MiraPy is a Python package for problem-solving in astronomy using Deep Learning for astrophysicist, researchers and students. Current applications of MiraPy are X-Ray Binary classification, ATLAS variable star feature classification, OGLE variable star light-curve classification, HTRU1 dataset classification and Astronomical image reconstruction using encoder-decoder network. It also contains modules for loading various datasets, curve-fitting, visualization and other utilities. It is built using Keras for developing ML models to run on CPU and GPU seamlessly.
beamModelTester enables evaluation of models of the variation in sensitivity and apparent polarization of fixed antenna phased array radio telescopes. The sensitivity of such instruments varies with respect to the orientation of the source to the antenna, resulting in variation in sensitivity over altitude and azimuth that is not consistent with respect to frequency due to other geometric effects. In addition, the different relative orientation of orthogonal pairs of linear antennae produces a difference in sensitivity between the antennae, leading to an artificial apparent polarization. Comparing the model with observations made using the given telescope makes it possible evaluate the model's performance; the results of this evaluation can provide a figure of merit for the model and guide improvements to it. This system also enables plotting of results from a single station observation on a variety of parameters.
The MMIRS data reduction pipeline provides complete and flexible data reduction for long-slit and multi-slit spectroscopic observations collected using the MMT and Magellan Infrared Spectrograph (MMIRS). Written in IDL, it offers sky subtraction, correction for telluric absorpition, and is fast enough to permit real-time data reduction for quality control.
Binospec reduces data for the Binospec imaging spectrograph. The software is also used for observation planning and instrument control, and is automated to decrease the number of tasks the user has to perform. Binospec uses a database-driven approach for instrument configuration and sequencing of observations to maximize efficiency, and a web-based interface is available for defining observations, monitoring status, and retrieving data products.

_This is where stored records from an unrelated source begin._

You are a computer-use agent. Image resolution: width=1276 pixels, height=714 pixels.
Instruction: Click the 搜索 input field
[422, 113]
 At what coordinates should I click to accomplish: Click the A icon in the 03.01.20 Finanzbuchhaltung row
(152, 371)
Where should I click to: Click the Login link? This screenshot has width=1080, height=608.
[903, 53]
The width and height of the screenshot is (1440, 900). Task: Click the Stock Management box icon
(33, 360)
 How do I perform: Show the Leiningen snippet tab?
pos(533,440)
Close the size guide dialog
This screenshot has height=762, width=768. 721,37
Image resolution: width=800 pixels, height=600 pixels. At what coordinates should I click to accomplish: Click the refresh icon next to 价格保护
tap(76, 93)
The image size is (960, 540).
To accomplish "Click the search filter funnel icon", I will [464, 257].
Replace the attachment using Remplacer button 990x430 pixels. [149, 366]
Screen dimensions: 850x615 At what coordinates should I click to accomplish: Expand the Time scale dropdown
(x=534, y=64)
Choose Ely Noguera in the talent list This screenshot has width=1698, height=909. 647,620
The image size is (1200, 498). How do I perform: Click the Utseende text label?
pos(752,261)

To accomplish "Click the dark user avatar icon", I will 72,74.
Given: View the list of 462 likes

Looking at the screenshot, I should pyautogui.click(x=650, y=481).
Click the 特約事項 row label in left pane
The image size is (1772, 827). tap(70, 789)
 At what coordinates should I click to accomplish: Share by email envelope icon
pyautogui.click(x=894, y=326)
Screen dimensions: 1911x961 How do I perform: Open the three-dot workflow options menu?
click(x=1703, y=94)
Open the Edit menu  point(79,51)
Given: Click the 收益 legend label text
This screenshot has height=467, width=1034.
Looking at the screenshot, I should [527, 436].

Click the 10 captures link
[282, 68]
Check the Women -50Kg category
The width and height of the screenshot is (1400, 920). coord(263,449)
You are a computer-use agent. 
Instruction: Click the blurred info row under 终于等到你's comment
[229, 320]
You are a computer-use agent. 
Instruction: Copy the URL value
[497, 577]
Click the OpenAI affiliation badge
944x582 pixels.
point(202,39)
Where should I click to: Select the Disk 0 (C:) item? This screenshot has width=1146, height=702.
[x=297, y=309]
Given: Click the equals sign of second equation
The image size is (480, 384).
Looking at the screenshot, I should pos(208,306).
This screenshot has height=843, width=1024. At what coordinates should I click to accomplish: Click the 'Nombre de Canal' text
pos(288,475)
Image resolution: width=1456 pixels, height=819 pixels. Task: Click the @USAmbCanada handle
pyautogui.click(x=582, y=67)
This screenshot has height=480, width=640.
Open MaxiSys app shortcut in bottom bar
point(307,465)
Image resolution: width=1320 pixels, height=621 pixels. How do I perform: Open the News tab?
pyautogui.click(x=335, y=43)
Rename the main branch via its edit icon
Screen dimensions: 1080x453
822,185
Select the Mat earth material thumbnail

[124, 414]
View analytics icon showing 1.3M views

evolstate assigns crude evolutionary states (main-sequence, subgiant, red giant) to stars given an input temperature and radius/surface gravity, based on physically motivated boundaries from solar metallicity interior models.
Py4CAtS (PYthon scripts for Computational ATmospheric Spectroscopy) implements the individual steps of an infrared or microwave radiative transfer computation in separate scripts (and corresponding functions) to extract lines of relevant molecules in the spectral range of interest, compute line-by-line cross sections for given pressure(s) and temperature(s), combine cross sections to absorption coefficients and optical depths, and integrate along the line-of-sight to transmission and radiance/intensity. The code is a Python re-implementation of the Fortran code GARLIC (Generic Atmospheric Radiation Line-by-line Code) and uses the Numeric/Scientific Python modules for computationally-intensive highly optimized array-processing. Py4CAtS can be used in the console/terminal, inside the (I)Python interpreter, and in Jupyter notebooks.
Grizli produces quantitative and comprehensive modeling and fitting of slitless spectroscopic observations, which typically involve overlapping spectra of hundreds or thousands of objects in exposures taken with one or more separate grisms and at multiple dispersion position angles. This type of analysis provides complete and uniform characterization of the spectral properties (e.g., continuum shape, redshifts, line fluxes) of all objects in a given exposure taken in the slitless spectroscopic mode.